**WHAT IS BEING ASKED:** Using the listing below, set down each line from the line containing "1126x702 pixels. How" through the line containing "Solo the BA - MAIN BASS track", both ends included, exactly and with nothing added.

**RECORDS FOR THIS EXERCISE:**
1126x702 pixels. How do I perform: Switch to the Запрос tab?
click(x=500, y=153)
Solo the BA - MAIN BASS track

...

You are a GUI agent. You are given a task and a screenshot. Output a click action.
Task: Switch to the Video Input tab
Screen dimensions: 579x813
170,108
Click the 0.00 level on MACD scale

**SOLUTION TO THE PROBLEM:**
1126x702 pixels. How do I perform: Switch to the Запрос tab?
click(x=500, y=153)
Solo the BA - MAIN BASS track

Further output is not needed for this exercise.